(Dataset excerpt)
....

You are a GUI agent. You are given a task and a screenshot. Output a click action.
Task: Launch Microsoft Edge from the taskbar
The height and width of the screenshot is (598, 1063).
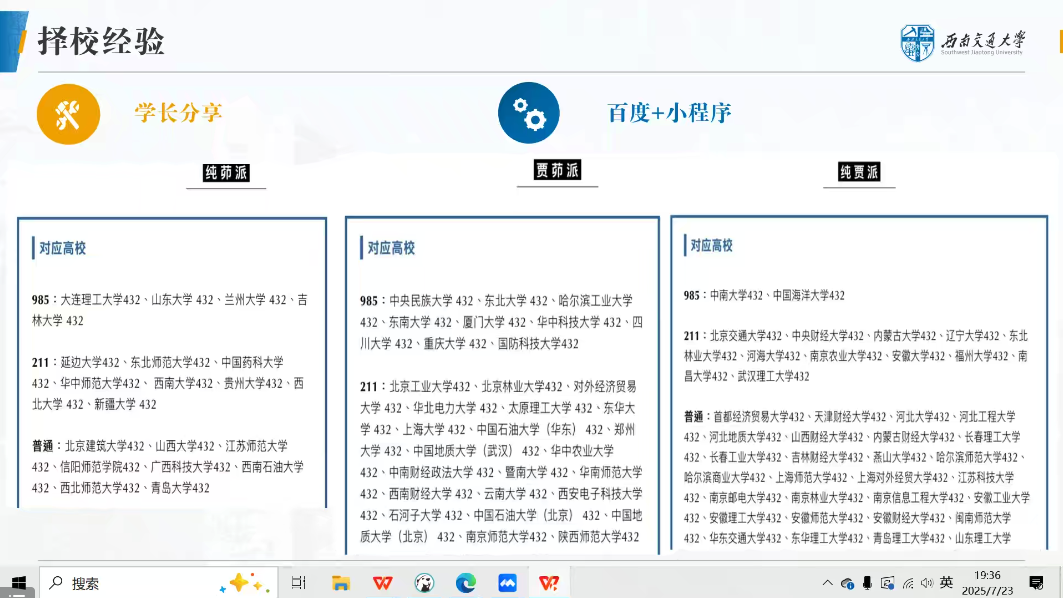click(466, 583)
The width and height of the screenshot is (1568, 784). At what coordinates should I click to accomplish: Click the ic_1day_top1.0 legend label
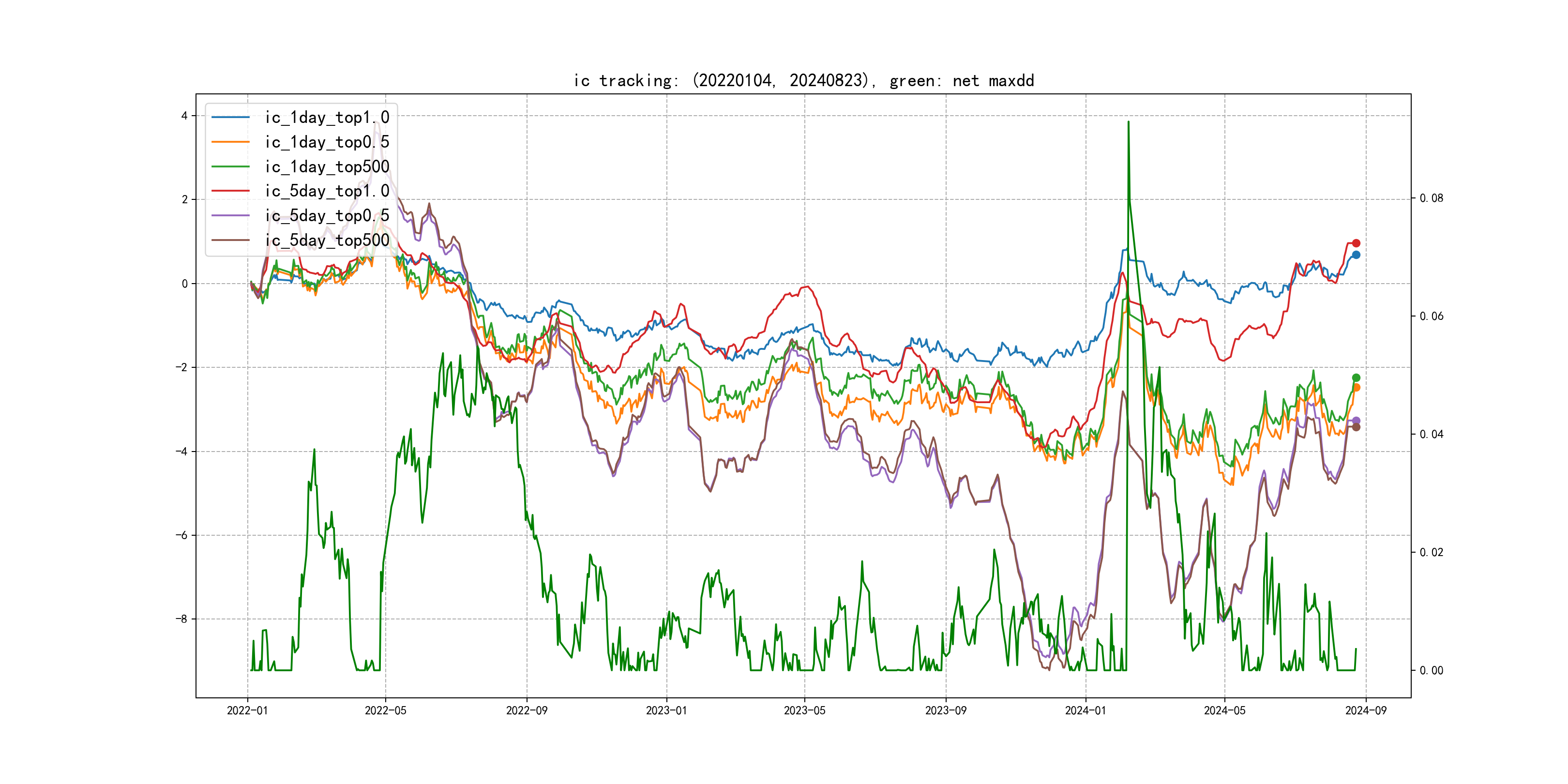327,118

....

• _GIVEN EXERCISE_
Rewrite all of the data above, replacing every instance of "screenshot" with "screen image" and leaving everything else unchanged. Omit the pictures from your answer.

• _OUTPUT_
You are a GUI agent. You are given a task and a screen image. Output a click action.
Task: Launch Microsoft Edge from the taskbar
The height and width of the screen image is (598, 1063).
click(466, 583)
The width and height of the screen image is (1568, 784). At what coordinates should I click to accomplish: Click the ic_1day_top1.0 legend label
327,118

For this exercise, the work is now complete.